> It might be an excellent model, but reading the exact text repeatedly is takin...

flir · 2025-03-25T17:35:03 1742924103

Man, I hope those benchmarks actually measure something.

Legend2440 · 2025-03-25T17:40:49 1742924449

I would say they are a fairly good measure of how well the model has integrated information from pretraining.

They are not so good at measuring reasoning, out-of-domain performance, or creativity.

Workaccount2 · 2025-03-25T17:38:59 1742924339

Sooner or later someone is going to find "secret sauce" that provides a step-up in capability, and it will be closely guarded by whoever finds it.

As big players look to start monetizing, they are going to desperately be searching for moats.

bangaladore · 2025-03-25T17:43:53 1742924633

Reasoning was supposed to be that for "Open" AI, that's why they go to such lengths to hide the reasoning output. Look how that turned out.

Right now, in my opinion, OpenAI has actually a useful deep research feature which I've found nobody else matches. But there is no moat to be seen there.

CamperBob2 · 2025-03-25T17:49:48 1742924988

If you've seen DeepSeek R1's <think> output, you'll understand why OpenAI hides their own. It can be pretty "unsafe" relative to their squeaky-clean public image.

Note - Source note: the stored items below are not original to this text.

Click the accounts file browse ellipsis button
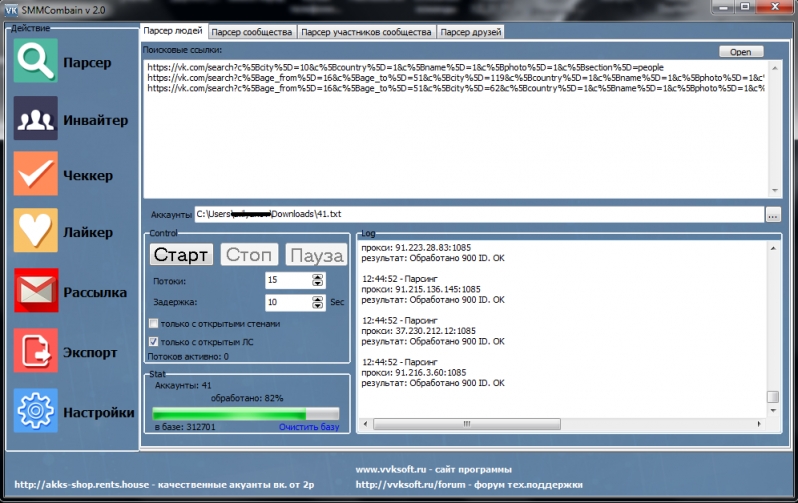This screenshot has width=798, height=503. 773,215
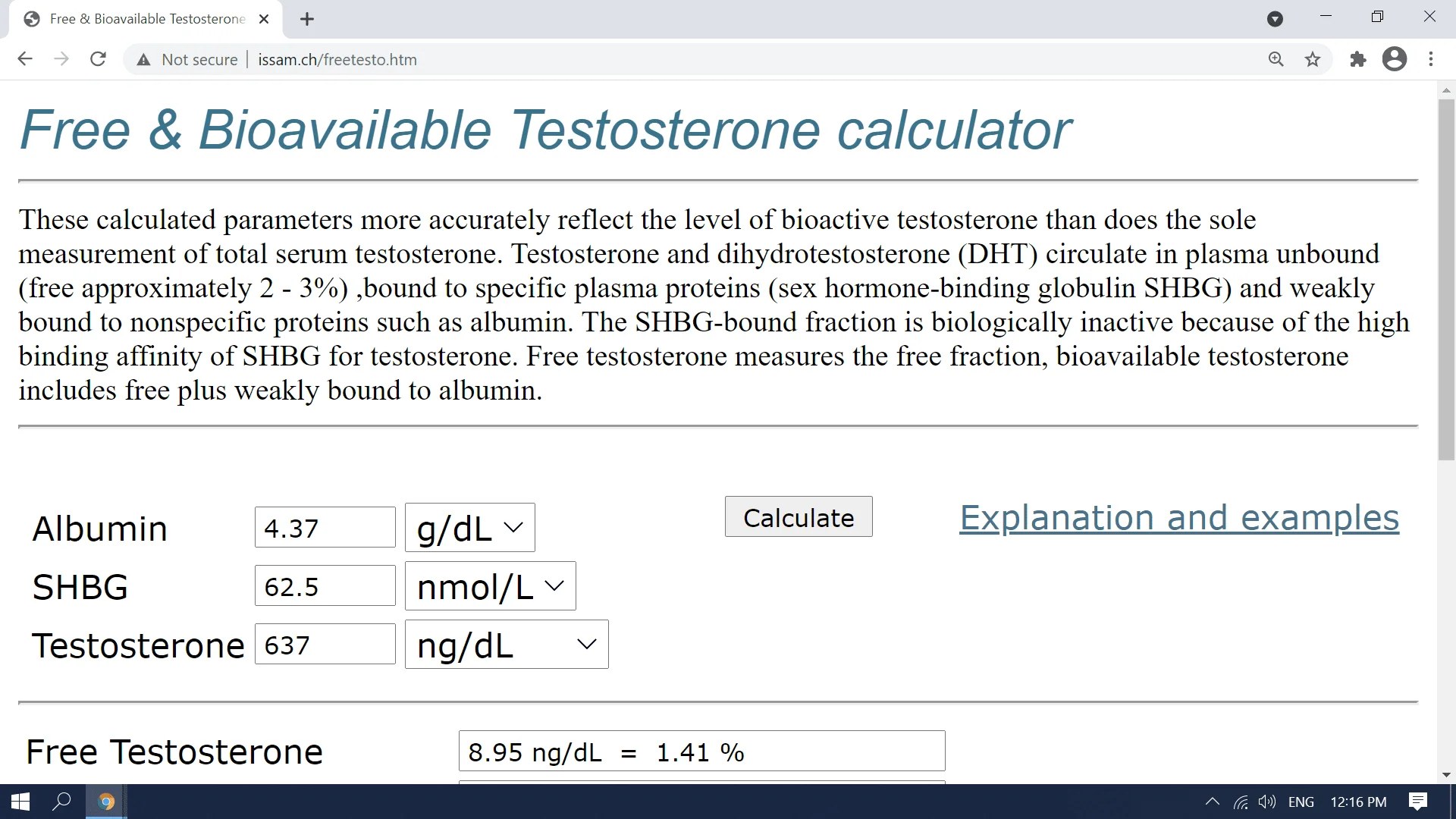The width and height of the screenshot is (1456, 819).
Task: Expand the SHBG nmol/L unit dropdown
Action: point(490,586)
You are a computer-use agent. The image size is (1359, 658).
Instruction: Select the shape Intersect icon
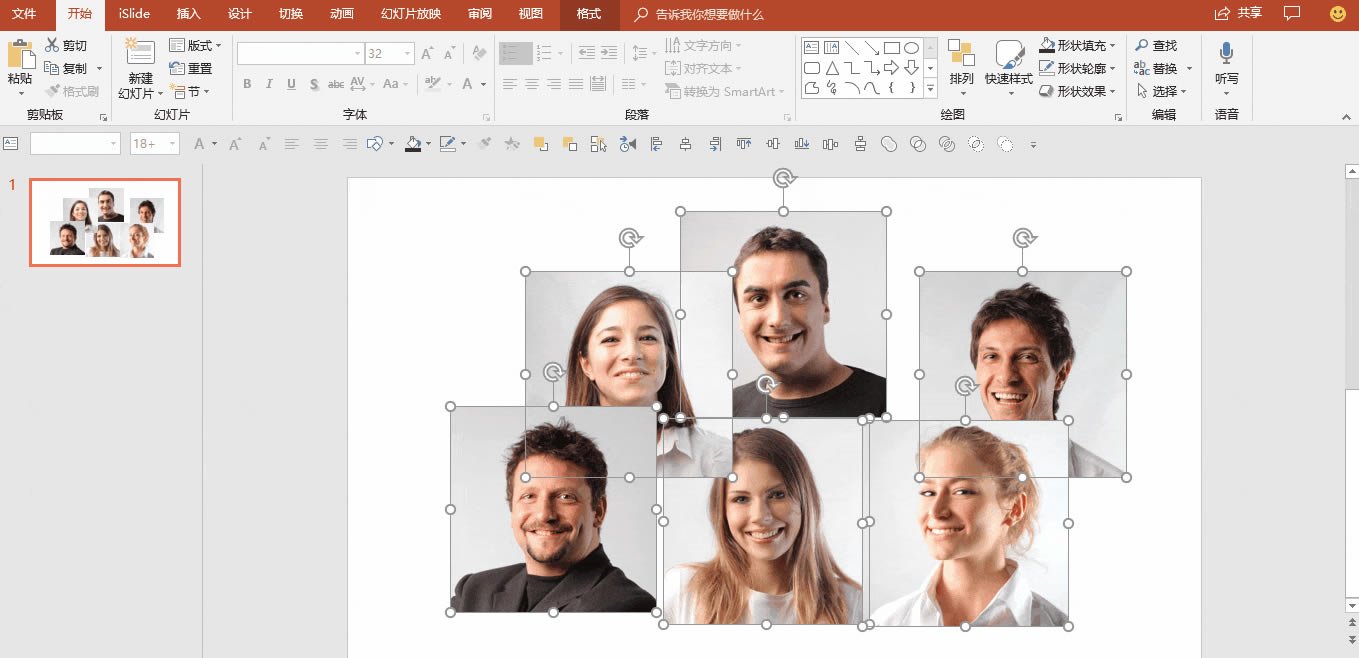pyautogui.click(x=975, y=144)
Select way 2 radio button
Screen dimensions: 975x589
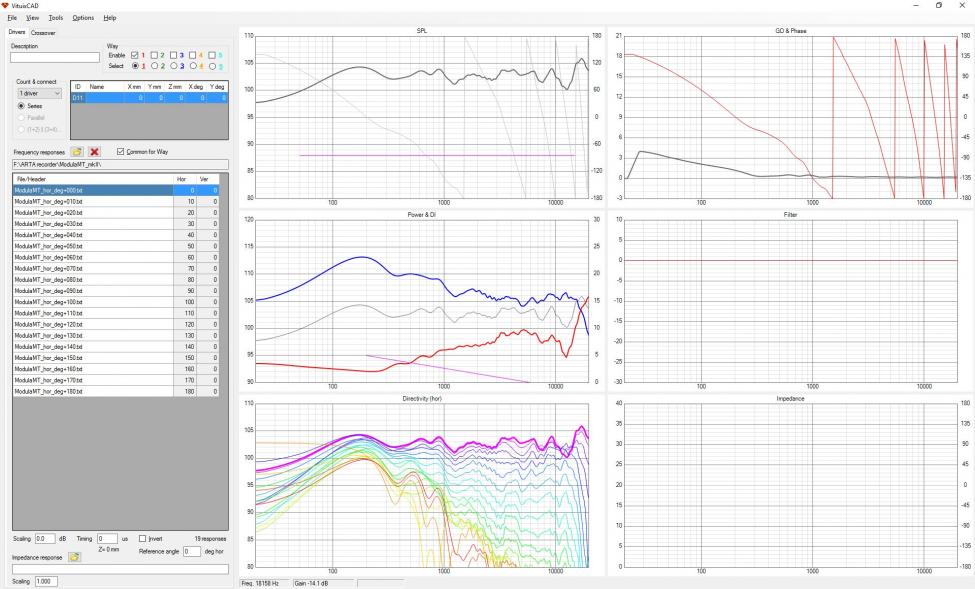pyautogui.click(x=154, y=66)
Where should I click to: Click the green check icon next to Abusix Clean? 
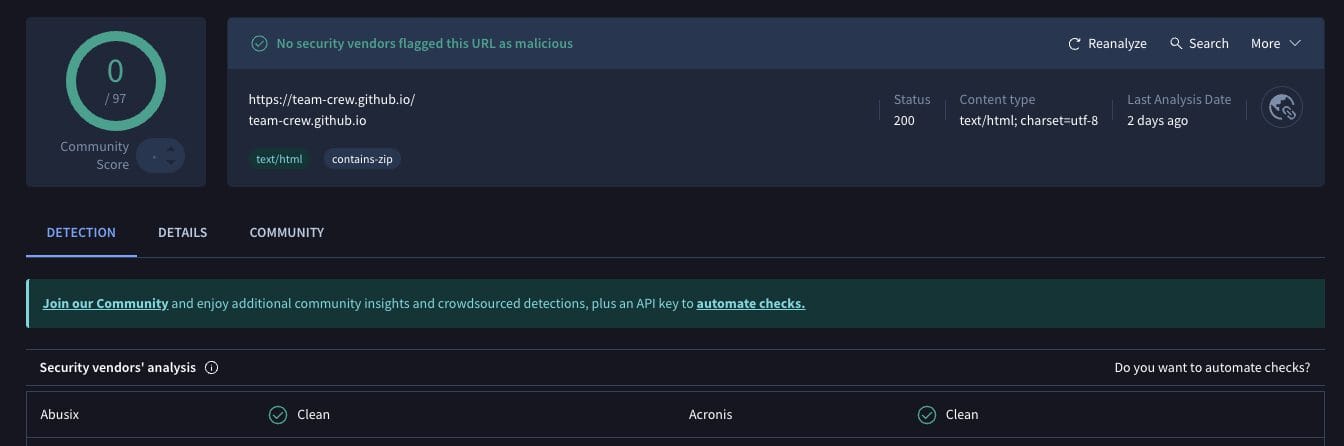278,415
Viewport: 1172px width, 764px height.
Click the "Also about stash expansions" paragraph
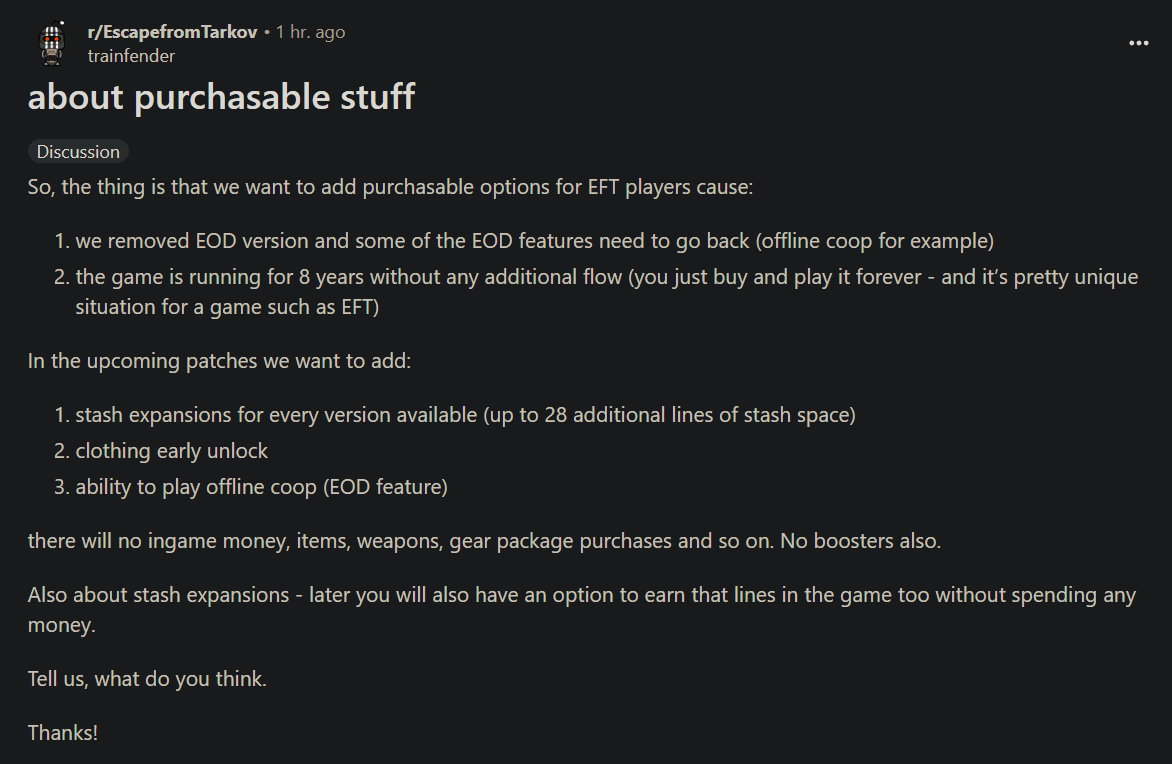(x=582, y=609)
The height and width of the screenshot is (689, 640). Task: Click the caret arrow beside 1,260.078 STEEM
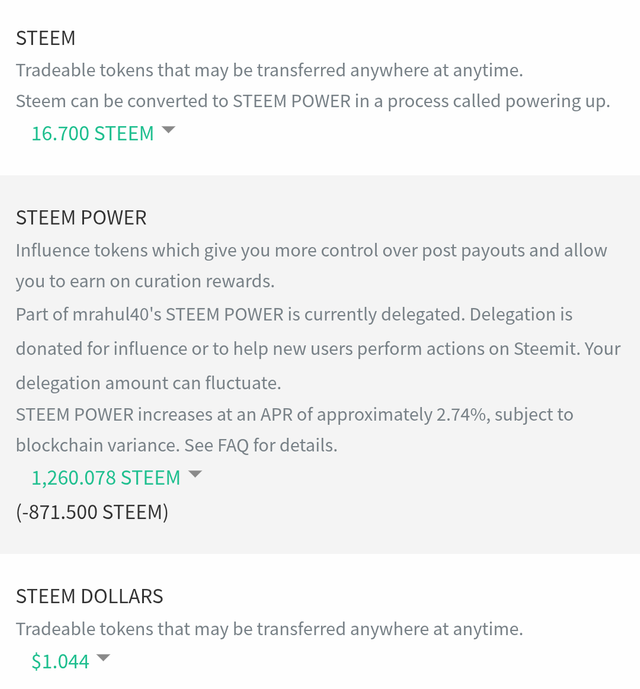point(195,474)
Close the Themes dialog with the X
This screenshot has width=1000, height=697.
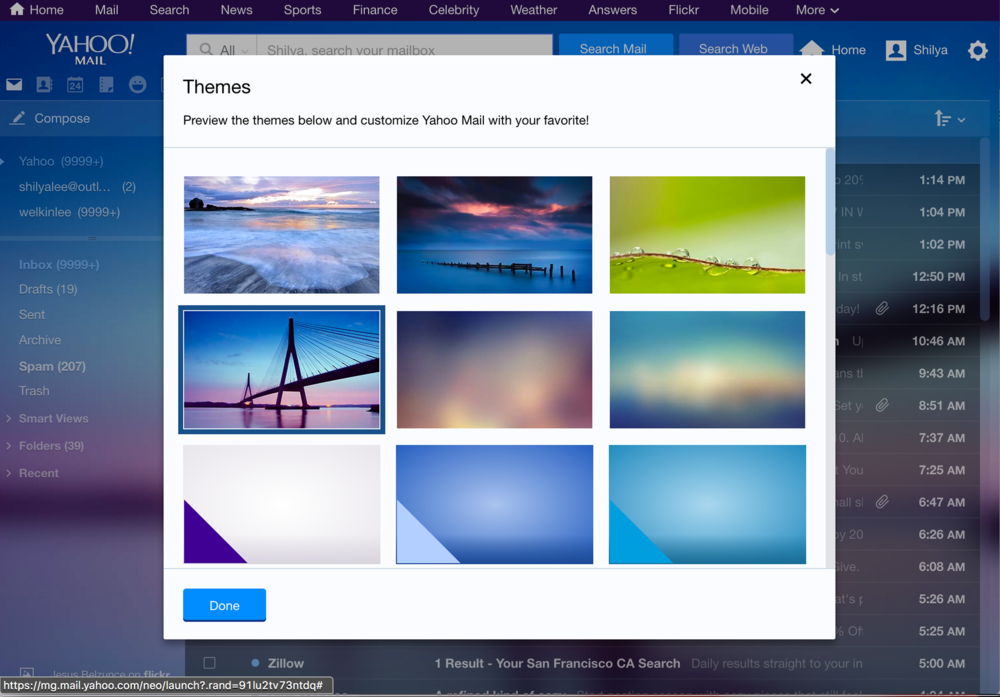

stepanhruda · 2025-03-25T23:13:17 1742944397

They don’t hide reasoning output anymore?

bangaladore · 2025-03-27T17:12:46 1743095566

I was looking at this the other day. I'm pretty sure OpenAI run the internal reasoning into a model that purges the reasoning and makes it worse to train other models from.

I might be mistaken, but originally the reasoning was fully hidden? Or maybe it was just far more aggressively purged. I agree that today the reasoning output seems higher quality then originally.

cratermoon · 2025-03-25T18:46:01 1742928361

Sooner or later someone is going to find the "secret sauce" that allows building a stepladder tall enough to reach the moon.

It's called the "first step fallacy", and AI hype believers continue to fall for it.